Берг улыбнулся с сознанием своего превосходства над слабой женщиной и замолчал, подумав, что всё таки эта милая жена его есть слабая женщина, которая не может постигнуть всего того, что составляет достоинство мужчины, – ein Mann zu sein [быть мужчиной]. Вера в то же время также улыбнулась с сознанием своего превосходства над добродетельным, хорошим мужем, но который всё таки ошибочно, как и все мужчины, по понятию Веры, понимал жизнь. Берг, судя по своей жене, считал всех женщин слабыми и глупыми.
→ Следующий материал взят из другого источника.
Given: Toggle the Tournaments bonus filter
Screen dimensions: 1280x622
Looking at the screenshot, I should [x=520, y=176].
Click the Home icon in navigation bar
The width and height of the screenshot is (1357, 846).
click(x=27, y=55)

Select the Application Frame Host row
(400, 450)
Вера, судя по одному своему мужу и распространяя это замечание, полагала, что все мужчины приписывают только себе разум, а вместе с тем ничего не понимают, горды и эгоисты.
Берг встал и, обняв свою жену осторожно, чтобы не измять кружевную пелеринку, за которую он дорого заплатил, поцеловал ее в середину губ.
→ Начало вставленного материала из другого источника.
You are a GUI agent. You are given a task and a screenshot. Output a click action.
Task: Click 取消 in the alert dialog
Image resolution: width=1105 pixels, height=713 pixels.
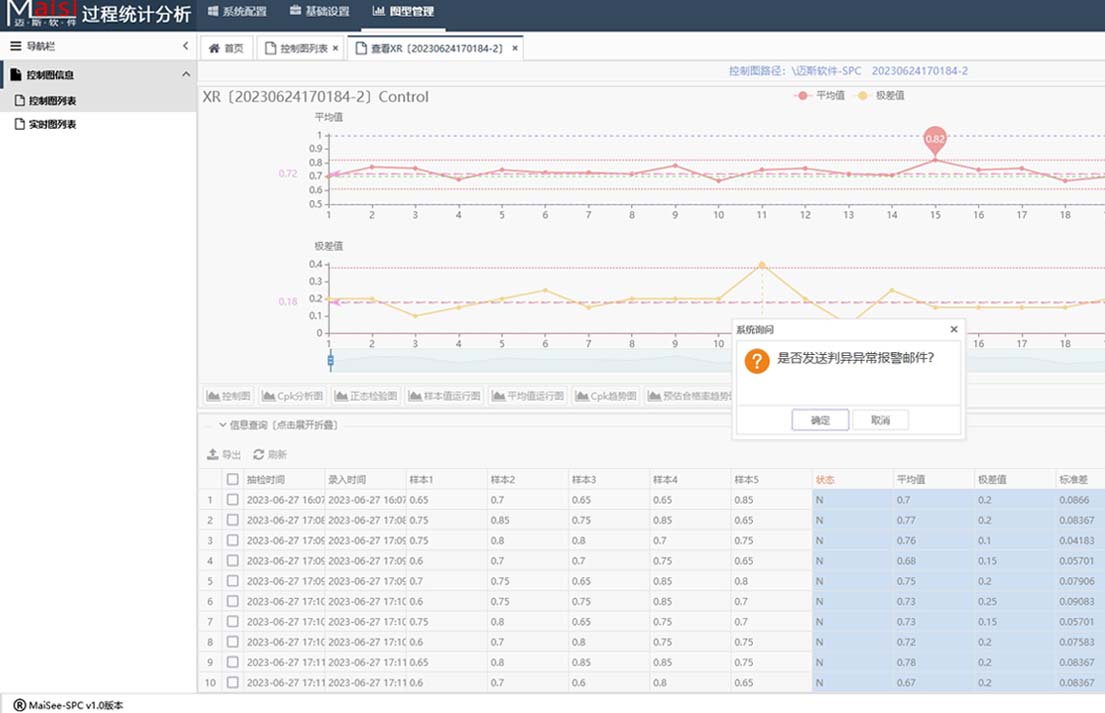(x=880, y=421)
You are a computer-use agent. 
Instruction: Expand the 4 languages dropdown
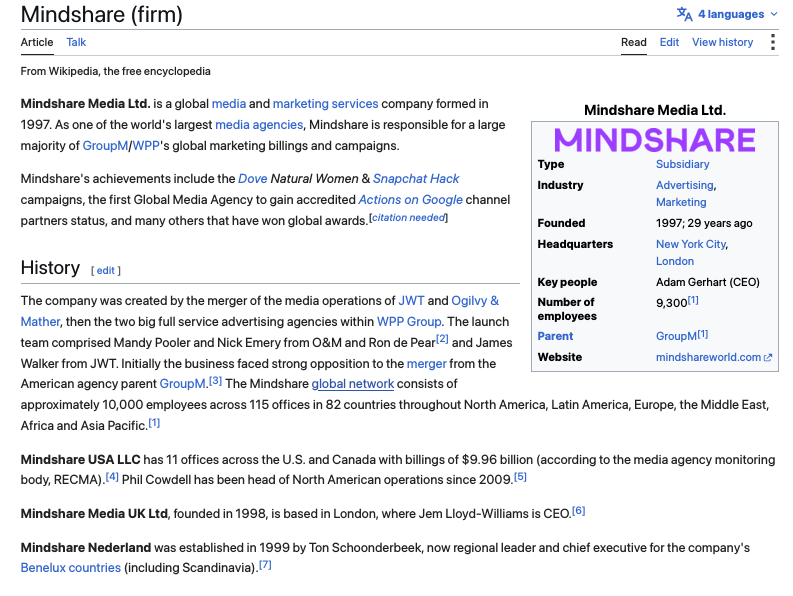click(x=727, y=14)
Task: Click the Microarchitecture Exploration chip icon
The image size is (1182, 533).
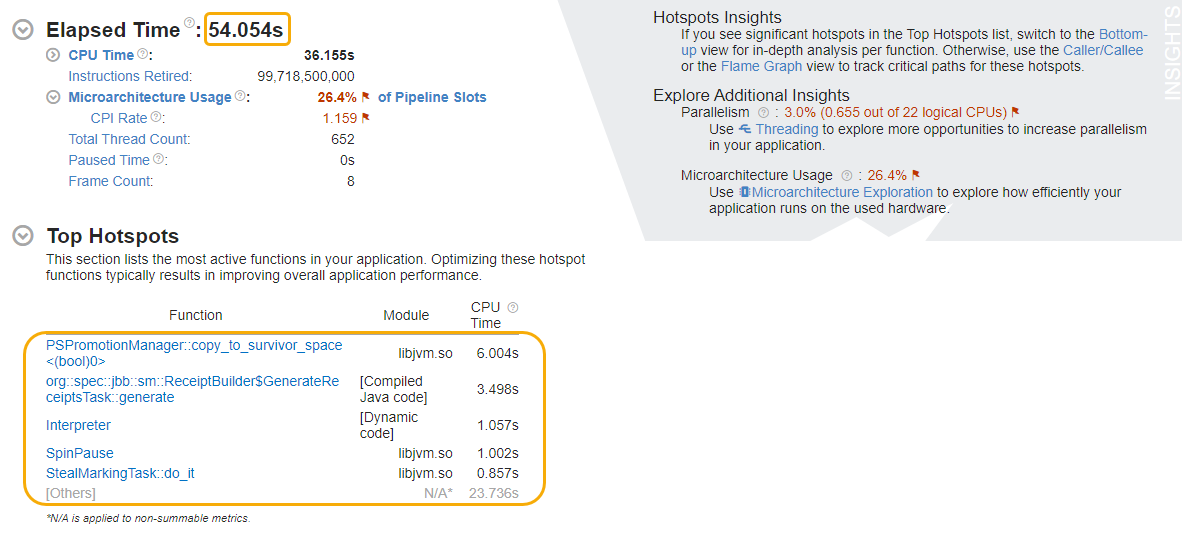Action: coord(744,192)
– Одно только, чтобы у нас не было так скоро детей, – сказал он по бессознательной для себя филиации идей.
– Да, – отвечала Вера, – я совсем этого не желаю. Надо жить для общества.
– Точно такая была на княгине Юсуповой, – сказал Берг, с счастливой и доброй улыбкой, указывая на пелеринку.
В это время доложили о приезде графа Безухого. Оба супруга переглянулись самодовольной улыбкой, каждый себе приписывая честь этого посещения.
«Вот что значит уметь делать знакомства, подумал Берг, вот что значит уметь держать себя!»
– Только пожалуйста, когда я занимаю гостей, – сказала Вера, – ты не перебивай меня, потому что я знаю чем занять каждого, и в каком обществе что надо говорить.
Берг тоже улыбнулся.
– Нельзя же: иногда с мужчинами мужской разговор должен быть, – сказал он.
Пьер был принят в новенькой гостиной, в которой нигде сесть нельзя было, не нарушив симметрии, чистоты и порядка, и потому весьма понятно было и не странно, что Берг великодушно предлагал разрушить симметрию кресла, или дивана для дорогого гостя, и видимо находясь сам в этом отношении в болезненной нерешительности, предложил решение этого вопроса выбору гостя. Пьер расстроил симметрию, подвинув себе стул, и тотчас же Берг и Вера начали вечер, перебивая один другого и занимая гостя.